● **TASK GOAL**:
Arrange the lines of the records that run from the line containing "Where should I click to: Click the 昨天" through the line containing "Action: [x=1000, y=192]", both included, as a numbered list with blank lines left out.

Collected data
§
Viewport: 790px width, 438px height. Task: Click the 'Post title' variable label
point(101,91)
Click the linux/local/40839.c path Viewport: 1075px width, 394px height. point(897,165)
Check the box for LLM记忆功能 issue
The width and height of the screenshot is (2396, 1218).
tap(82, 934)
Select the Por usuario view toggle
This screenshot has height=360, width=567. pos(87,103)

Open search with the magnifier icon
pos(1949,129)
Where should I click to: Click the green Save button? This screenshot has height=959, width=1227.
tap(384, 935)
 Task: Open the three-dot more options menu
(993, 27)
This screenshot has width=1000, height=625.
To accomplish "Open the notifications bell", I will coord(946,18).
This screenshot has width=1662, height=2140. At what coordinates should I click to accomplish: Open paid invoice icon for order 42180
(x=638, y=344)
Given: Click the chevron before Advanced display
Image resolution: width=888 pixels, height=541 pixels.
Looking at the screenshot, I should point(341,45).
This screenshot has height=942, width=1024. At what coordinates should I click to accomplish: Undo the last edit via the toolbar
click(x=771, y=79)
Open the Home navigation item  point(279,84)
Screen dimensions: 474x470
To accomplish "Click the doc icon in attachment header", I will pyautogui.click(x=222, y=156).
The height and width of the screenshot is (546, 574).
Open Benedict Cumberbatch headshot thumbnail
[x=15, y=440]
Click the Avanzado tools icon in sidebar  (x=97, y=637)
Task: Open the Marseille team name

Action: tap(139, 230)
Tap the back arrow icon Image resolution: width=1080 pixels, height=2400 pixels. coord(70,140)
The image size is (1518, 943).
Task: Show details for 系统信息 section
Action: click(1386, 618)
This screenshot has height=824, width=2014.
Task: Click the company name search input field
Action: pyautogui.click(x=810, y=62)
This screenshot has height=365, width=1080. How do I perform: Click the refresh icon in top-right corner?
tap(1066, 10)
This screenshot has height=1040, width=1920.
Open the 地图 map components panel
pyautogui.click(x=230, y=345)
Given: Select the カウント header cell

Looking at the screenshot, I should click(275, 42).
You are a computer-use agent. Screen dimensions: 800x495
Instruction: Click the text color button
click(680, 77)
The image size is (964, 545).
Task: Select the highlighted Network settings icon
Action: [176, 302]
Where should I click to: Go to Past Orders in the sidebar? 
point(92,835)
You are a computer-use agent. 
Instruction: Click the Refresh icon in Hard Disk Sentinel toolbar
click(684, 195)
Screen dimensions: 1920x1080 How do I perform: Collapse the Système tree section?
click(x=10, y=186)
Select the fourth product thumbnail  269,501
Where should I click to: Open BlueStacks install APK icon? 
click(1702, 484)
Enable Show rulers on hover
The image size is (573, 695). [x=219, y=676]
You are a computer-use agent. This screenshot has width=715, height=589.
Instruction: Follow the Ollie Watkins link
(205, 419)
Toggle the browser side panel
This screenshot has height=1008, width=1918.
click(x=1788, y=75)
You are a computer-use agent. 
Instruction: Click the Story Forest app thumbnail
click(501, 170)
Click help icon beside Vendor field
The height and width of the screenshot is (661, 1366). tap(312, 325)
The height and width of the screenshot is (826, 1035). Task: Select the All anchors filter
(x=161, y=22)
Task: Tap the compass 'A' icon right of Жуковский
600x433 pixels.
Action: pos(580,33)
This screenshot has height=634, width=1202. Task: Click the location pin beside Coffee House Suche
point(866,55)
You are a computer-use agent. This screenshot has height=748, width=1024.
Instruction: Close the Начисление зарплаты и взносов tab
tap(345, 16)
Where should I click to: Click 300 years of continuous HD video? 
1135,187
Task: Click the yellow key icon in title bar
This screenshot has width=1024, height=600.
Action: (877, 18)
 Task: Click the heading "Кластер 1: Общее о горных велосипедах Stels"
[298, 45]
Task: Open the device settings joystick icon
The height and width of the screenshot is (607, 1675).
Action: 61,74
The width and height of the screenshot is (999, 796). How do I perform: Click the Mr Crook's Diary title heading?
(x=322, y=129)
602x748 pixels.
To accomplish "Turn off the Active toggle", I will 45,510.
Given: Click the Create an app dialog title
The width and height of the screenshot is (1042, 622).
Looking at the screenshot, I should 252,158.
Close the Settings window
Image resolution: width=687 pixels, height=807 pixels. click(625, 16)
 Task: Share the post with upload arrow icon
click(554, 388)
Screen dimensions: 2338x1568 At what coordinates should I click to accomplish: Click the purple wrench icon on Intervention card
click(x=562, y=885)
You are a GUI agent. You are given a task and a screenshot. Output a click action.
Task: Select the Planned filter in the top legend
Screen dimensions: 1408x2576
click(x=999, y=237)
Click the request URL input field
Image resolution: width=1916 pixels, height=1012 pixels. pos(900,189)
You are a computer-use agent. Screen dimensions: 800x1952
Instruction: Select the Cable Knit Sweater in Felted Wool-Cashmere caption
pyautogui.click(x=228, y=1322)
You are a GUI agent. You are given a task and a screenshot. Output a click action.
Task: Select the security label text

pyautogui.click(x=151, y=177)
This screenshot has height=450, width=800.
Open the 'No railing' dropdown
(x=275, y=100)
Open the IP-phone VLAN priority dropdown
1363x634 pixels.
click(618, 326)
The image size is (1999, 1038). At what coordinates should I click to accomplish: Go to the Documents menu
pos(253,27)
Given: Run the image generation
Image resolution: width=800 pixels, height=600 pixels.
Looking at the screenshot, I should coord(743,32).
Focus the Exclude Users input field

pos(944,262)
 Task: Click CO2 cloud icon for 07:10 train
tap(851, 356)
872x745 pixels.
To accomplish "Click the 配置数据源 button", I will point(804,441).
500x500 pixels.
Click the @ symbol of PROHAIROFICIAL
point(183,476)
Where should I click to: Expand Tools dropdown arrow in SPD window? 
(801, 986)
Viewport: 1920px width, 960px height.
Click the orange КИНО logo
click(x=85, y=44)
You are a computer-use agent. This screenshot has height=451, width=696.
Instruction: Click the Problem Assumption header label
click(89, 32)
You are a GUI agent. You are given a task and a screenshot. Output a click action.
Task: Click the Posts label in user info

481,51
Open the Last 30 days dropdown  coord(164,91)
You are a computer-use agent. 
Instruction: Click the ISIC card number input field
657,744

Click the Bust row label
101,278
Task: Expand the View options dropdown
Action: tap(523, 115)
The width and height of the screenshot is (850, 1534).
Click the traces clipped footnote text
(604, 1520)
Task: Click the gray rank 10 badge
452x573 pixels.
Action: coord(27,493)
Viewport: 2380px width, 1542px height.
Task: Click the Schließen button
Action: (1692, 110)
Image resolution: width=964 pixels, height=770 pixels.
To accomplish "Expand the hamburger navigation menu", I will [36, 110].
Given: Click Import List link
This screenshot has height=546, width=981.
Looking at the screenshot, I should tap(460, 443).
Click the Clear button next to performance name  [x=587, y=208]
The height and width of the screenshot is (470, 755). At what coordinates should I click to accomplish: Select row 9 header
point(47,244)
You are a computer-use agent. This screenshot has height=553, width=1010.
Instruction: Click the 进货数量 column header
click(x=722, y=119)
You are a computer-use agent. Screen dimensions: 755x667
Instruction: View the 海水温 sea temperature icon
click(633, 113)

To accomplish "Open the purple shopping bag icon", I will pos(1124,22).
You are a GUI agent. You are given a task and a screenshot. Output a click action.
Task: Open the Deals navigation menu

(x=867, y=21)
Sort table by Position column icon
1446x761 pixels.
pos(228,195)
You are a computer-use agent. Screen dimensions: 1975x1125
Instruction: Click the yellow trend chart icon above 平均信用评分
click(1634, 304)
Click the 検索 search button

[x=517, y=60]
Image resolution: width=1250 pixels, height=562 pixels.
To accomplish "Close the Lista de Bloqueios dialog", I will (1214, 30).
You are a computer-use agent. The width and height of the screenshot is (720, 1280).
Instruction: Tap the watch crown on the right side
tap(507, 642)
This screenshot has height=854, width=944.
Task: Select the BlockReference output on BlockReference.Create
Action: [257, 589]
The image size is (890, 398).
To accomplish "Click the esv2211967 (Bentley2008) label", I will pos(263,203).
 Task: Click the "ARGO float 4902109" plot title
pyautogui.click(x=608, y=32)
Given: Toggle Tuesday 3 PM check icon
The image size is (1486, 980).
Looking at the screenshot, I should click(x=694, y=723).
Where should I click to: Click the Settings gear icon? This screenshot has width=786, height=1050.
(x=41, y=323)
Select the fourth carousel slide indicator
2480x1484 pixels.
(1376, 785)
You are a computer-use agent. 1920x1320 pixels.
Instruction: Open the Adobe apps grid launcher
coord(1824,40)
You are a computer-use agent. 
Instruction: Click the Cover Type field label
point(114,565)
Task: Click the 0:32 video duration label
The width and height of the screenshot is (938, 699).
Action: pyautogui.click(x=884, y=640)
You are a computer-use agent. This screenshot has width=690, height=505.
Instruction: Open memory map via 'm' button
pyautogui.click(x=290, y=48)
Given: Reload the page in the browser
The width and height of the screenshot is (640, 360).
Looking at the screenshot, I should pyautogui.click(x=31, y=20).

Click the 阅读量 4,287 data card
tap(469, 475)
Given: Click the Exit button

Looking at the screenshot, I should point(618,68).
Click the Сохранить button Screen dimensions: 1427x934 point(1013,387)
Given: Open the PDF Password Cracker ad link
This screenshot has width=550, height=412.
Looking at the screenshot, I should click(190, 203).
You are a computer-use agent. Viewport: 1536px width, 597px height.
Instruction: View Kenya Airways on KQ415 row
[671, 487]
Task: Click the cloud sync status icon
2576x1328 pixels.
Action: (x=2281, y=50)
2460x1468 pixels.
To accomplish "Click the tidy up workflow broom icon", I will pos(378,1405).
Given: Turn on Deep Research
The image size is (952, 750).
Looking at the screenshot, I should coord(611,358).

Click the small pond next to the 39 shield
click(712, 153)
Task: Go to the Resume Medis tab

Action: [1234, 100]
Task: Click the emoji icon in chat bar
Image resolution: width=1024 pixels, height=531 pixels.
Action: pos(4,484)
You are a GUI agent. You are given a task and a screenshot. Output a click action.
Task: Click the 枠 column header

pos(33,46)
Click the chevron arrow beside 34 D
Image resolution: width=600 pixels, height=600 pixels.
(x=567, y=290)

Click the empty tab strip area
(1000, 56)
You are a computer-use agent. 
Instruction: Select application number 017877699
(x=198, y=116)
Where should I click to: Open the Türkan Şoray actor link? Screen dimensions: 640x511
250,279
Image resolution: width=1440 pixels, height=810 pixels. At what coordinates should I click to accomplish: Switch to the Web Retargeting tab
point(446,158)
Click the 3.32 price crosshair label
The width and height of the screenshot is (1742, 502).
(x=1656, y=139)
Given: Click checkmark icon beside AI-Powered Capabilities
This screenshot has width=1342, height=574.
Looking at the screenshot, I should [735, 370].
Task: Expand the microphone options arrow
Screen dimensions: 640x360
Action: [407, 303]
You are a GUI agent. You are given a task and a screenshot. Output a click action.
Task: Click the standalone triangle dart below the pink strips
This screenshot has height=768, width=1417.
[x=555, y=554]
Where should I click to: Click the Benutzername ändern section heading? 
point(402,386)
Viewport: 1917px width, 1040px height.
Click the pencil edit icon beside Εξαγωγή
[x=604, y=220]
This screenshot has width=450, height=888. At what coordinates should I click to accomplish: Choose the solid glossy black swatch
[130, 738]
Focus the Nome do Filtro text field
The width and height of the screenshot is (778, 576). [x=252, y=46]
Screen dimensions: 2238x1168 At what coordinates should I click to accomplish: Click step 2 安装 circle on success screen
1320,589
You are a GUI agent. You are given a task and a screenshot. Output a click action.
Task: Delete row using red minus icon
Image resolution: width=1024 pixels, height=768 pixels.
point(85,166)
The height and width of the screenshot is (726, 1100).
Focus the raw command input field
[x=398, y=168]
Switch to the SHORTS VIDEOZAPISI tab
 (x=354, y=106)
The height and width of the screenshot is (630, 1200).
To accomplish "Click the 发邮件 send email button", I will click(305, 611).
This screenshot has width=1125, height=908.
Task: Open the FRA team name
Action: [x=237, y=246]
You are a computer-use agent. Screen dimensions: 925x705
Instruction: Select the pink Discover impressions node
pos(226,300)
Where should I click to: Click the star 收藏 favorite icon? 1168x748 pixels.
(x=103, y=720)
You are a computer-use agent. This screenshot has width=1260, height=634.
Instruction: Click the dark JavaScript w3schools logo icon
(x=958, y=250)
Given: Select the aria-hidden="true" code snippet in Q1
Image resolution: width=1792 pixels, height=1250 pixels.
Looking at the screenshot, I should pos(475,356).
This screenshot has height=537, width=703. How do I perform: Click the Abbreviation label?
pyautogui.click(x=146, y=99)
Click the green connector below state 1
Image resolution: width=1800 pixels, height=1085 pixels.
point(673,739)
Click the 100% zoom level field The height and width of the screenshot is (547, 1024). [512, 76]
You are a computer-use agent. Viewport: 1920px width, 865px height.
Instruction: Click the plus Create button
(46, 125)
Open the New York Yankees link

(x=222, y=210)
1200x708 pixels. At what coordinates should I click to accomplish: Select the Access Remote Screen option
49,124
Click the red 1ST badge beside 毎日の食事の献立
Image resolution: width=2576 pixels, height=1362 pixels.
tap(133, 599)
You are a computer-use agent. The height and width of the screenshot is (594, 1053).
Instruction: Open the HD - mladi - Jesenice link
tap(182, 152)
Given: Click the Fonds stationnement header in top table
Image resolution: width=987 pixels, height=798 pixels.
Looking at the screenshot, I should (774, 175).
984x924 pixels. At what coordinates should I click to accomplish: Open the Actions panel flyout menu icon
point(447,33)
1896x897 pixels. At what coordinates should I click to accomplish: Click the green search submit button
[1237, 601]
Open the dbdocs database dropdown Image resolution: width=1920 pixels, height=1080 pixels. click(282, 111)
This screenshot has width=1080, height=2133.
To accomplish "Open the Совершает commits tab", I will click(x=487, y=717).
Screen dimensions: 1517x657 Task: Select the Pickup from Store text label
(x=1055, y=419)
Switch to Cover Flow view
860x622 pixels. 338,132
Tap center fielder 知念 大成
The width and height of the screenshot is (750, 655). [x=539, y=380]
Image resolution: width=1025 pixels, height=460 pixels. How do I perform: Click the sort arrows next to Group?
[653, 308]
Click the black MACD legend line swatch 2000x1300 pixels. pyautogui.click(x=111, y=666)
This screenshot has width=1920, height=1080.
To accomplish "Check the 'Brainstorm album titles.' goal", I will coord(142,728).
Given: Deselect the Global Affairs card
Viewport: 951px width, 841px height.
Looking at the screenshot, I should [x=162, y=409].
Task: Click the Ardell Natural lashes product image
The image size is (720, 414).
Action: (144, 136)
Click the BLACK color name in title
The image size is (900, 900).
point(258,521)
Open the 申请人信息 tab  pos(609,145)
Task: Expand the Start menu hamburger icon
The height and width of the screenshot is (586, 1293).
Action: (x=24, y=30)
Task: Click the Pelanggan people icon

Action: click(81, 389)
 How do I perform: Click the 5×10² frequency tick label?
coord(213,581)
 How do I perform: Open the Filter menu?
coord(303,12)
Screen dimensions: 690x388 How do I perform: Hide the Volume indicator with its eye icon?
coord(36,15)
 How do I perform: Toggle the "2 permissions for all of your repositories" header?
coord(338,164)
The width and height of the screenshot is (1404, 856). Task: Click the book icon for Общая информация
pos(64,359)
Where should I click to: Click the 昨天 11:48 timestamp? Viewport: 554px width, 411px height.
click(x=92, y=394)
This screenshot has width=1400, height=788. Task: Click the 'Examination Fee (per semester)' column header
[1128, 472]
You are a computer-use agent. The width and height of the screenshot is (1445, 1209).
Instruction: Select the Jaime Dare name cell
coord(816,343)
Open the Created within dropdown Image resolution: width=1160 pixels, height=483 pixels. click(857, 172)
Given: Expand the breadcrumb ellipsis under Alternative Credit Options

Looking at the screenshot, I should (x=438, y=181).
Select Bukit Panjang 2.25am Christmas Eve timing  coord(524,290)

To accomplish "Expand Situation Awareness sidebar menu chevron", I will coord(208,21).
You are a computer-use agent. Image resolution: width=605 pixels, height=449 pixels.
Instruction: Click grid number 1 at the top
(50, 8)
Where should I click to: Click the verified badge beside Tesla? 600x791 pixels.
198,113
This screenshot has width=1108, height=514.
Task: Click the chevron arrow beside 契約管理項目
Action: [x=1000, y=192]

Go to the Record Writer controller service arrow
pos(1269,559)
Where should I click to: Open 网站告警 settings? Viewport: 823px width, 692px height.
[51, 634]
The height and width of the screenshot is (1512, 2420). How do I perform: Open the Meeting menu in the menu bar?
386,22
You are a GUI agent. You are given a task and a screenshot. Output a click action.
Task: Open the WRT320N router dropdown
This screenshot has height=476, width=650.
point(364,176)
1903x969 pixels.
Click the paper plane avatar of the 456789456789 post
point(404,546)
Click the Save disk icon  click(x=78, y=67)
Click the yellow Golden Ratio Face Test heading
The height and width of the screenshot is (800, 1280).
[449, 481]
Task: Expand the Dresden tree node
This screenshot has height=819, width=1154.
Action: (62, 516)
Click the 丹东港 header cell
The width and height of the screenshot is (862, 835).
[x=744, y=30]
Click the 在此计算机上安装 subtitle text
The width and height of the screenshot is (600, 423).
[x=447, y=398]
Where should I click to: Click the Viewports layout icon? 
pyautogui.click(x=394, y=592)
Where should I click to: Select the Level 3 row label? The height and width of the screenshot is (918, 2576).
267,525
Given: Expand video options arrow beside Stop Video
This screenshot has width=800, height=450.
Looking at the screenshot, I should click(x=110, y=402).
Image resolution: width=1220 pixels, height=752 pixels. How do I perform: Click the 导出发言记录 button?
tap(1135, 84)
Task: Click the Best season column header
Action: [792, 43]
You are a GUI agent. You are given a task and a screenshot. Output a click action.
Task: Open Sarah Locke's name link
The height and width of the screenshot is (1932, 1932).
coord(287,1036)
§
● **THE COMPLETED TASK**:
1. Where should I click to: Click the 昨天 11:48 timestamp? Viewport: 554px width, 411px height.
2. click(x=92, y=394)
3. This screenshot has width=1400, height=788. Task: Click the 'Examination Fee (per semester)' column header
4. [1128, 472]
5. You are a computer-use agent. The width and height of the screenshot is (1445, 1209).
6. Instruction: Select the Jaime Dare name cell
7. coord(816,343)
8. Open the Created within dropdown Image resolution: width=1160 pixels, height=483 pixels. click(857, 172)
9. Given: Expand the breadcrumb ellipsis under Alternative Credit Options
10. Looking at the screenshot, I should (x=438, y=181).
11. Select Bukit Panjang 2.25am Christmas Eve timing  coord(524,290)
12. To accomplish "Expand Situation Awareness sidebar menu chevron", I will coord(208,21).
13. You are a computer-use agent. Image resolution: width=605 pixels, height=449 pixels.
14. Instruction: Click grid number 1 at the top
15. (50, 8)
16. Where should I click to: Click the verified badge beside Tesla? 600x791 pixels.
17. 198,113
18. This screenshot has width=1108, height=514.
19. Task: Click the chevron arrow beside 契約管理項目
20. Action: [x=1000, y=192]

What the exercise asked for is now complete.